Spotkanie z Bogiem podczas rachunku sumienia
Miłość rodzi się i rozwija zawsze podczas spotkania. Nie sposób zrobić rachunku sumienia, nie spotykając się z Bogiem i nie zachwycając się Jego obecnością. Poznanie pozbawione zachwytu przeradza się w kalkulację, która zabija życie duchowe. Podążając za myślą Stanisława Grygla, trzeba jasno powiedzieć, że „spotkania nie da się skonstruować”. Trzeba umieć na nie czekać. Dlatego tak ważne jest, aby dzięki rachunkowi sumienia rosnąć i dojrzewać do zachwytu życiem płynącym od Ducha Świętego. Modlitwa ta nie może prowadzić do zmęczenia, rozczarowania i w konsekwencji do pudrowania życia.
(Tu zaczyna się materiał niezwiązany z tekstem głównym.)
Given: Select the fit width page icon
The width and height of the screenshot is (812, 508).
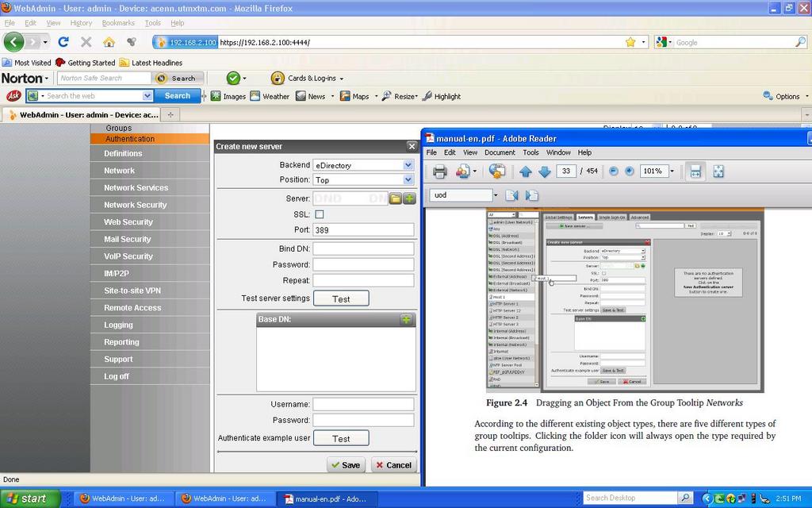Looking at the screenshot, I should pyautogui.click(x=694, y=171).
Dobrze przeprowadzona, np. według powyższej przedstawionej metody, ma szanse prowadzić do zapomnienia się w Bogu, zakosztowania w Bożym miłosierdziu i przemiany życia. Samarytanka przecież zapomniała, po co przyszła do studni, stłukła dzban, którego kurczowo trzymała się w życiu, a potem, pomimo swej grzeszności, przepełniona wiarą odważnie pobiegła do tych, których wcześniej unikała, głosząc, że Jezus jest Zbawicielem.
Tekst br. Adam Gęstwa OFMCap
„Głos Ojca Pio” [138/6/2022]
Brat Adam Gęstwa – kapucyn, dyrektor Szkoły dla Spowiedników.